[Dataset records]
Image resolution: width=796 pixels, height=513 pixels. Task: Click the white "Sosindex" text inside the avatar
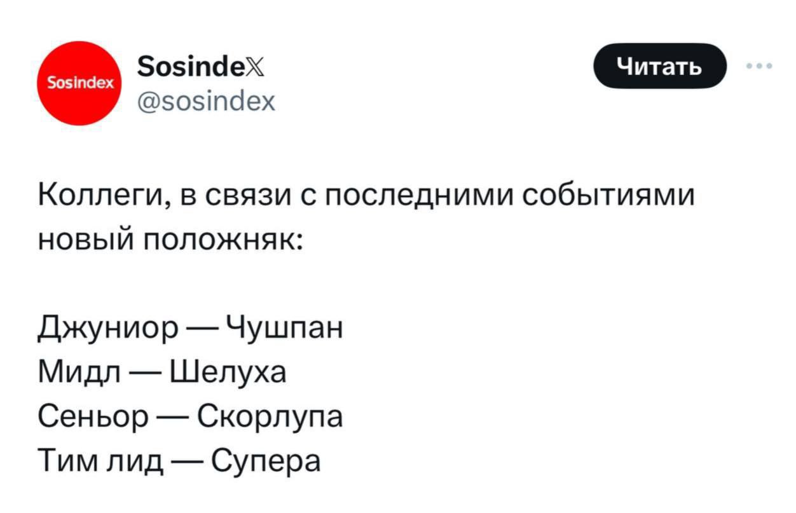[x=79, y=83]
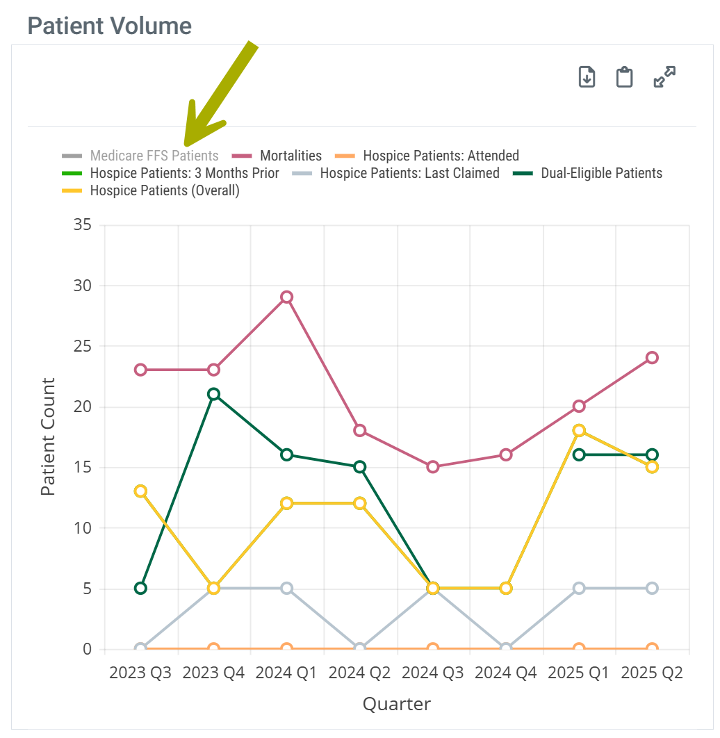Click the Dual-Eligible dark green legend swatch
Image resolution: width=720 pixels, height=738 pixels.
tap(523, 173)
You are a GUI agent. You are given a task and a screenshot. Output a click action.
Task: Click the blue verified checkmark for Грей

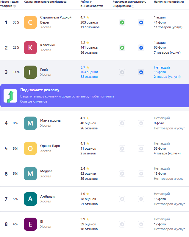point(141,72)
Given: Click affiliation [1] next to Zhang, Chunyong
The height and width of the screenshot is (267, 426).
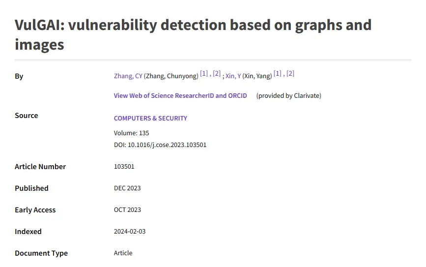Looking at the screenshot, I should point(204,74).
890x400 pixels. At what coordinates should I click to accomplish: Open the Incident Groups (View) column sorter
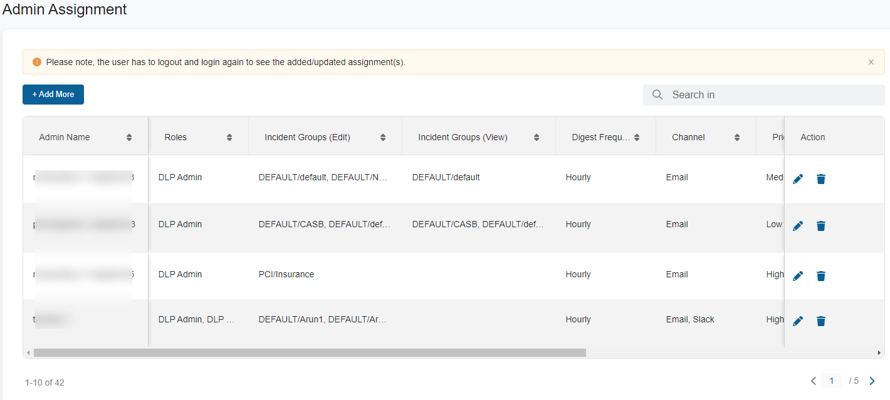tap(536, 136)
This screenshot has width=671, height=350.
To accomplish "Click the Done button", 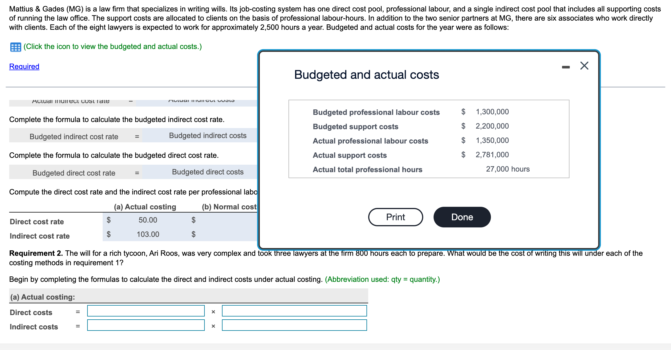I will tap(462, 217).
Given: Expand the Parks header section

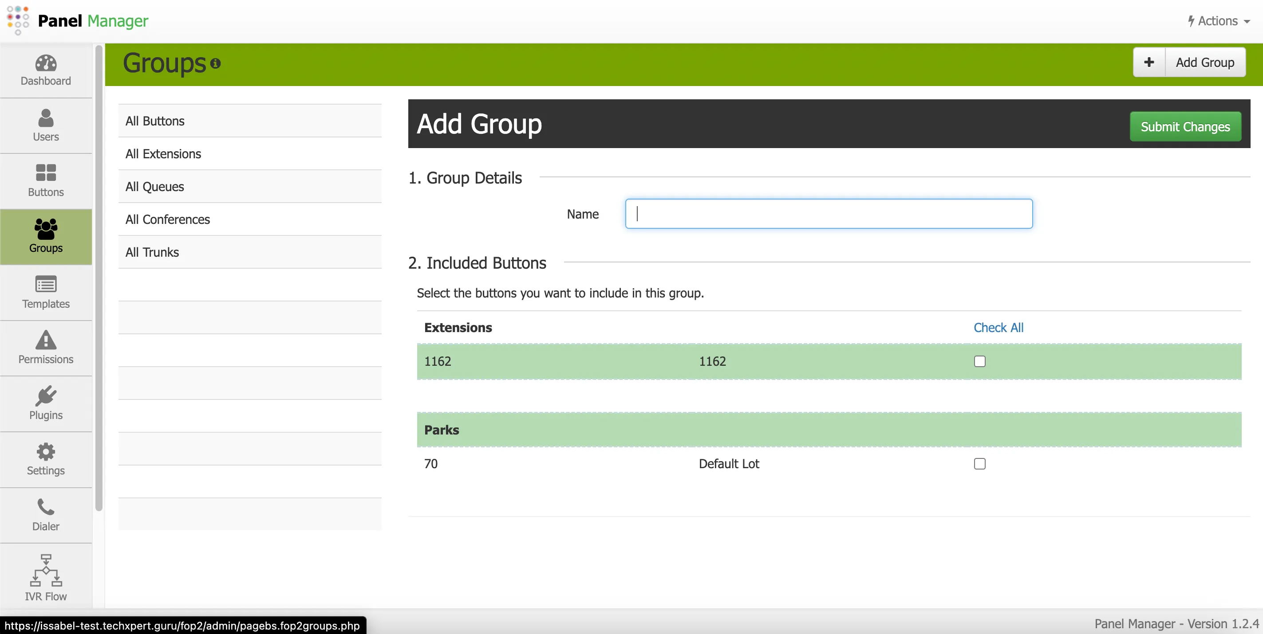Looking at the screenshot, I should pyautogui.click(x=441, y=430).
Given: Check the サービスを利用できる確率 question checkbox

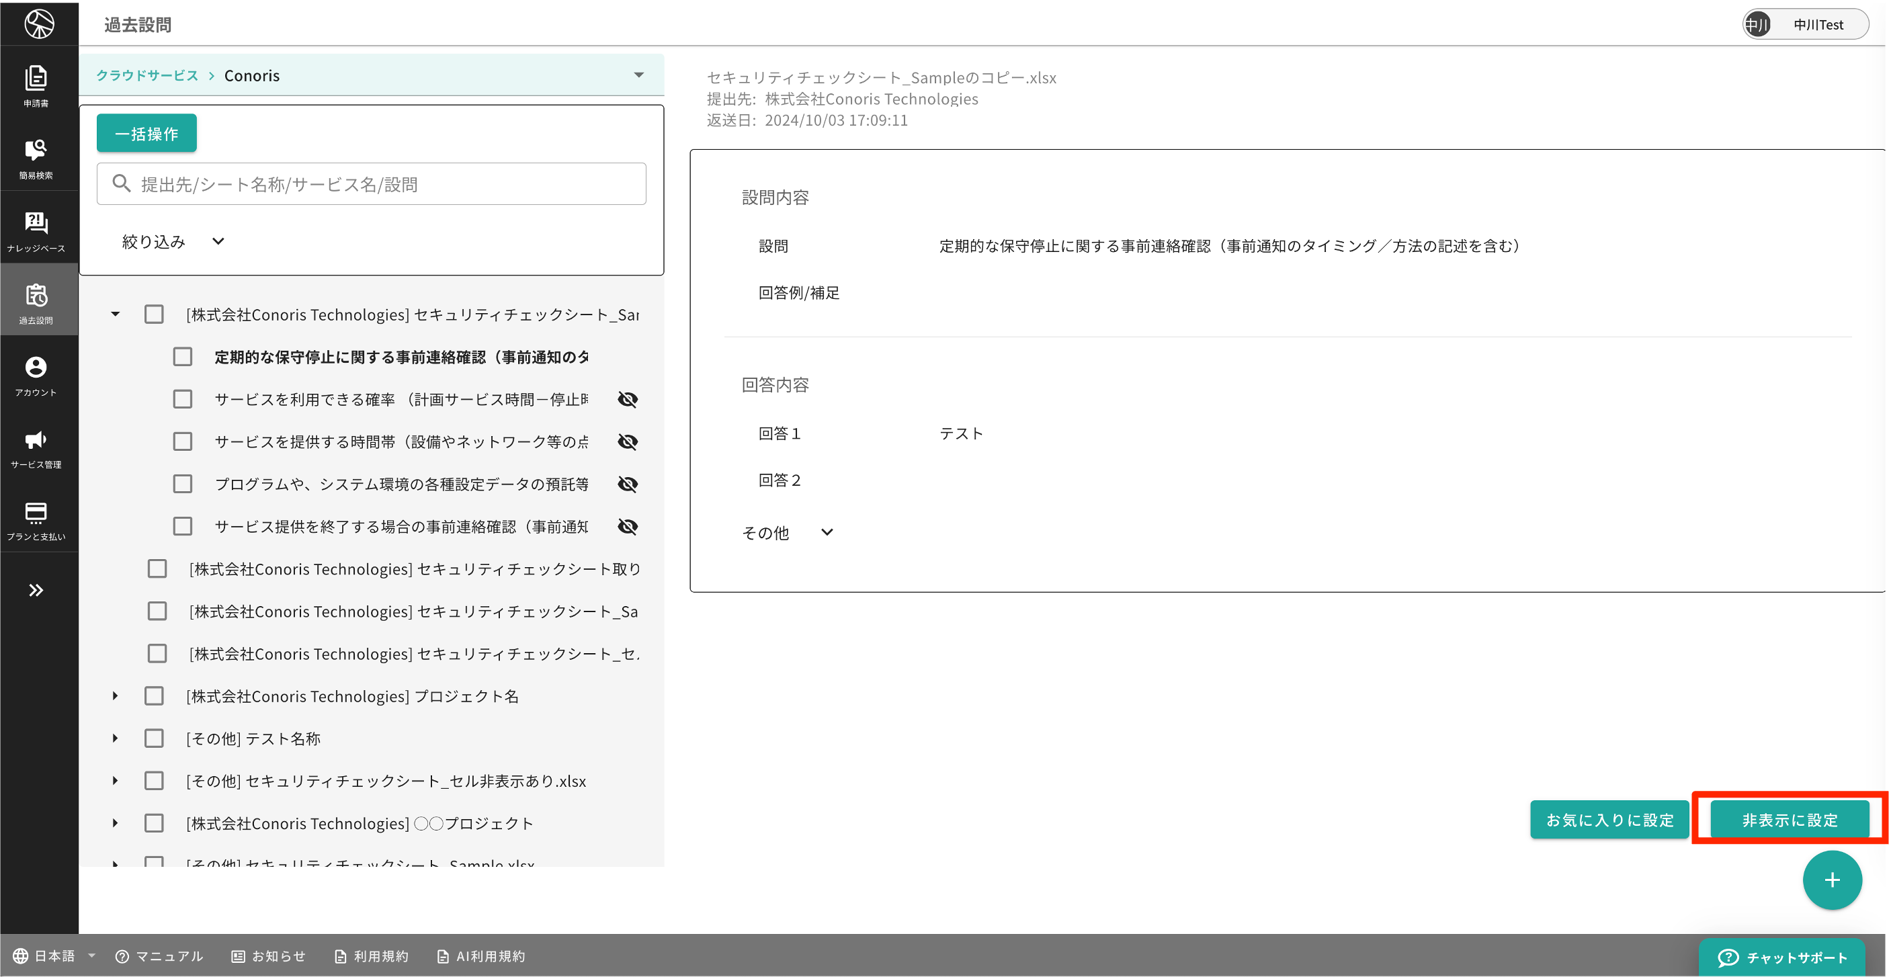Looking at the screenshot, I should coord(182,399).
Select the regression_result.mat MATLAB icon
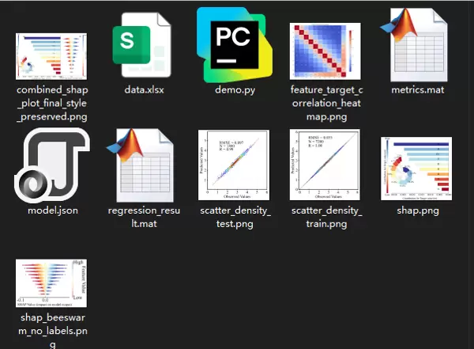The width and height of the screenshot is (474, 349). [x=143, y=166]
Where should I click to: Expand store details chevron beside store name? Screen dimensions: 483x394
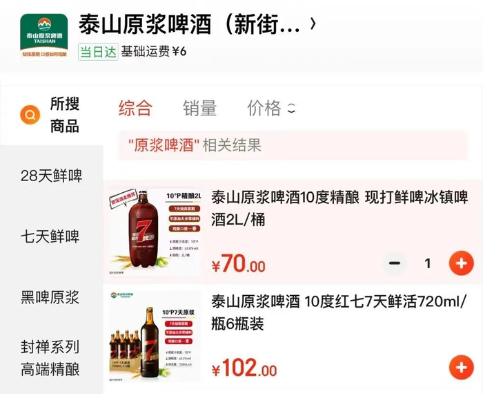(313, 24)
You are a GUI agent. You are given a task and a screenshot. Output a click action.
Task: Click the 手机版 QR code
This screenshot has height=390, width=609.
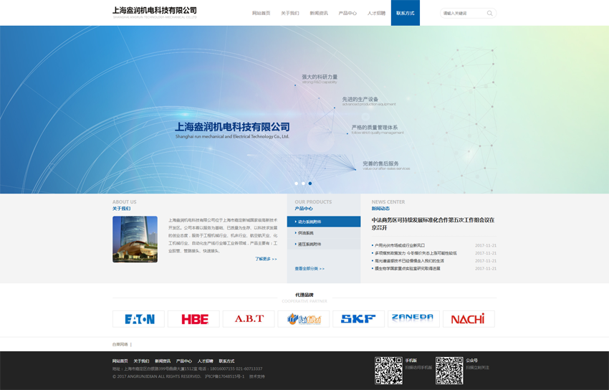[x=388, y=370]
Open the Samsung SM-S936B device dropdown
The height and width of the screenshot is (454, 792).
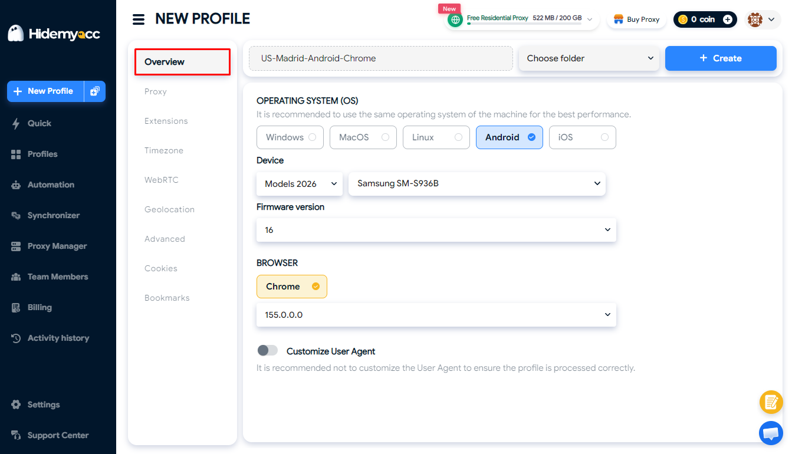477,183
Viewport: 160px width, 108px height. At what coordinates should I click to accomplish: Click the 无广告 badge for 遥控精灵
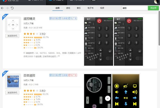73,18
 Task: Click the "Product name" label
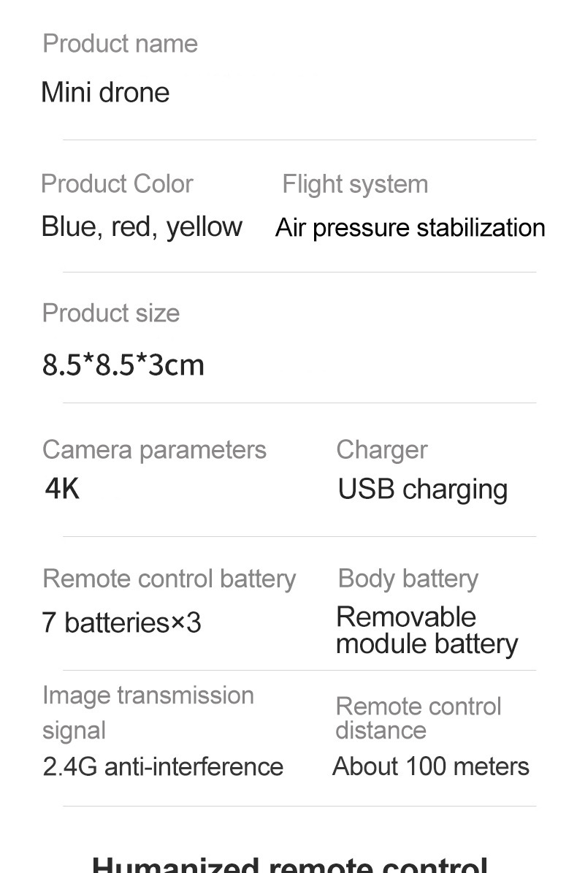[x=120, y=44]
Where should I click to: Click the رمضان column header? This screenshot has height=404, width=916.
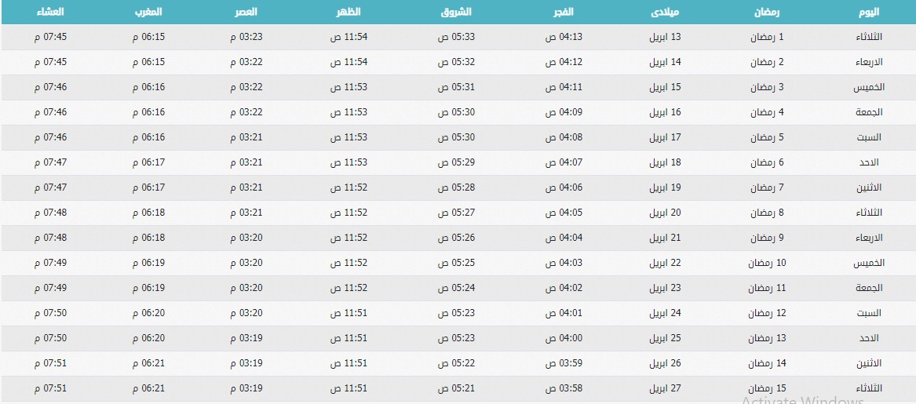[x=767, y=12]
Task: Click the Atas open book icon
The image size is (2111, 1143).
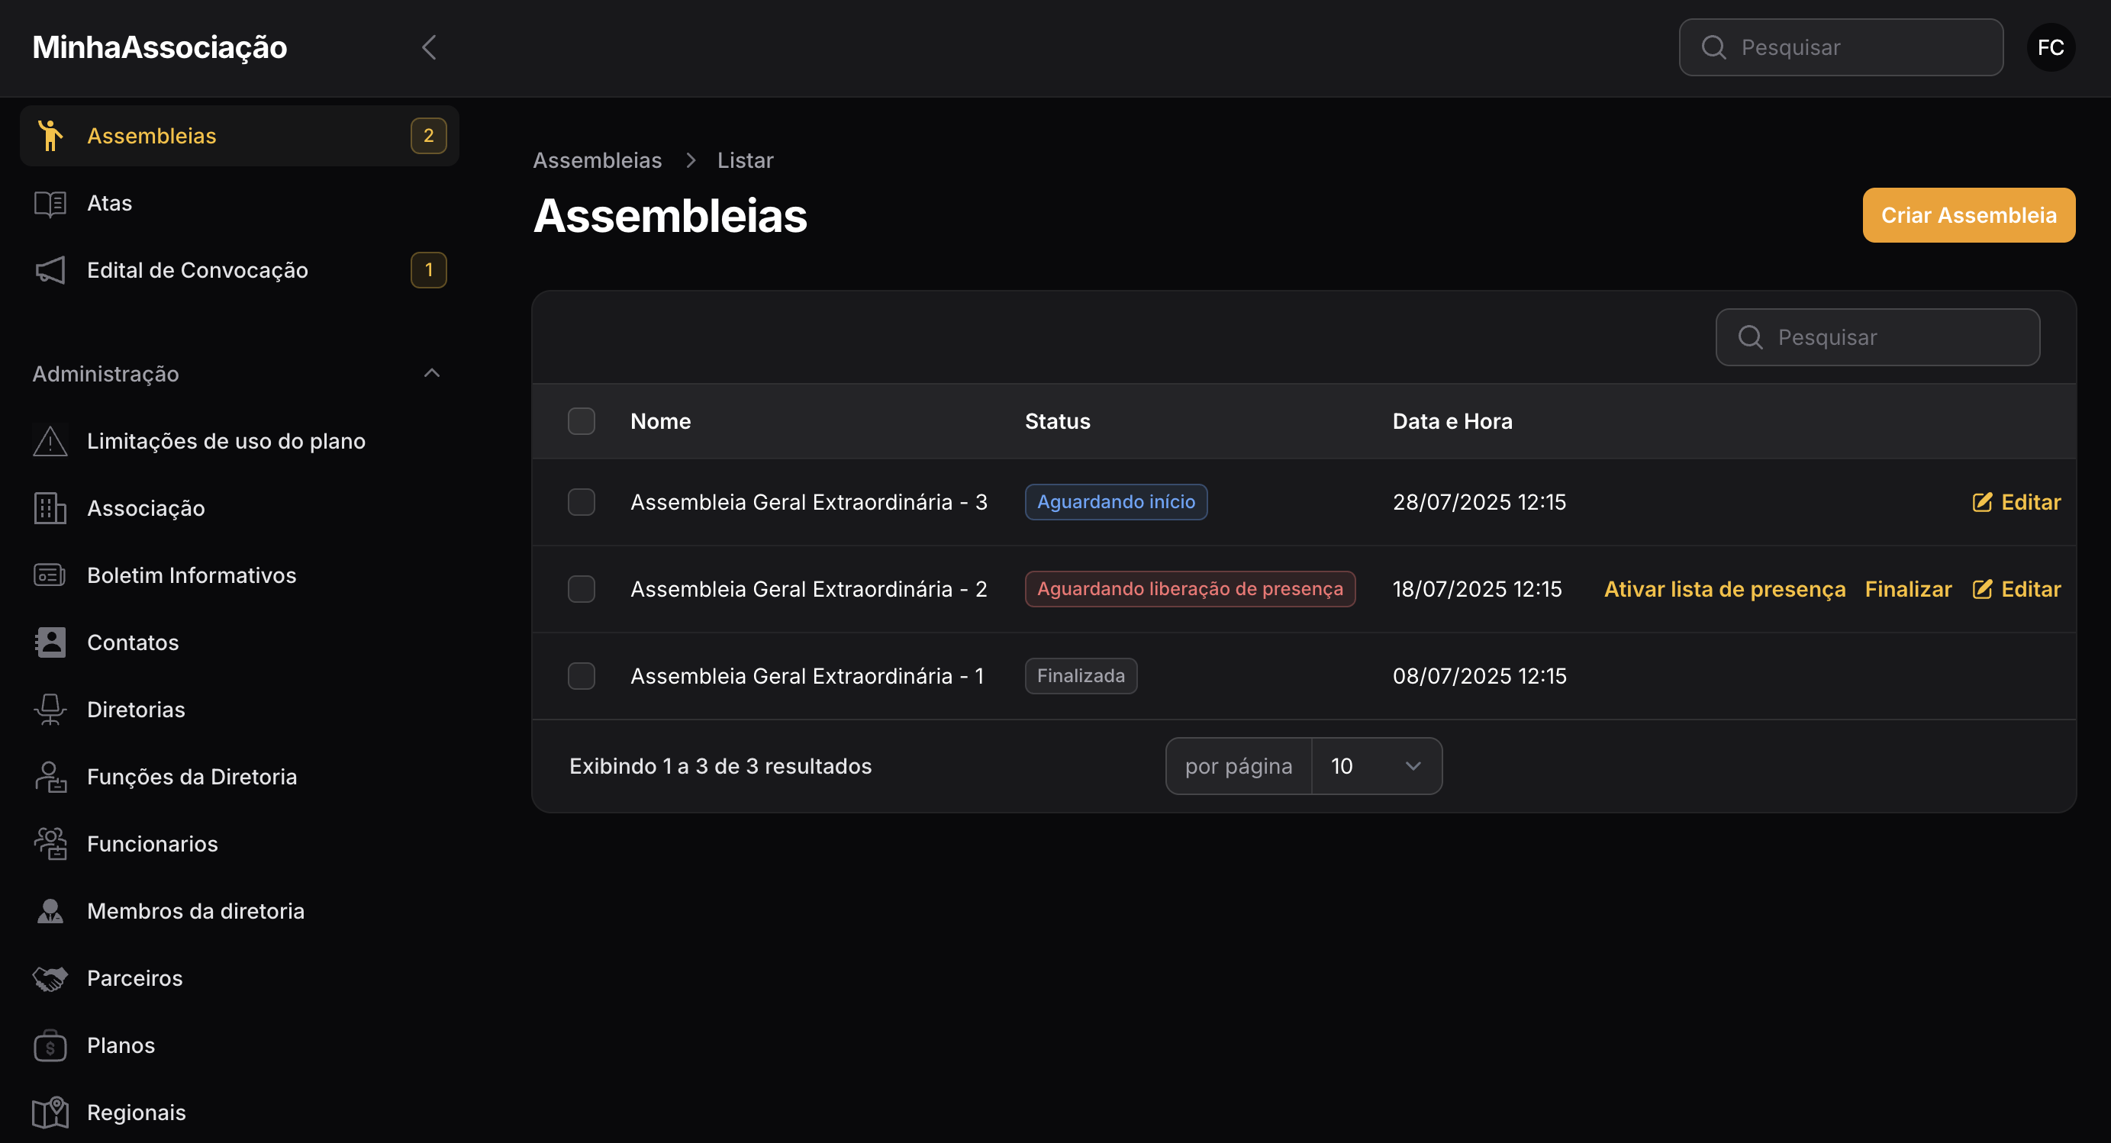Action: click(50, 203)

### Task goal
Which lines in the listing above contain the word "column"? Locate each one and copy it.

### The answer
890x400 pixels. At what coordinates should I click to accomplish: Open the Incident Groups (View) column sorter
Where should I click to: Click the رمضان column header? This screenshot has height=404, width=916.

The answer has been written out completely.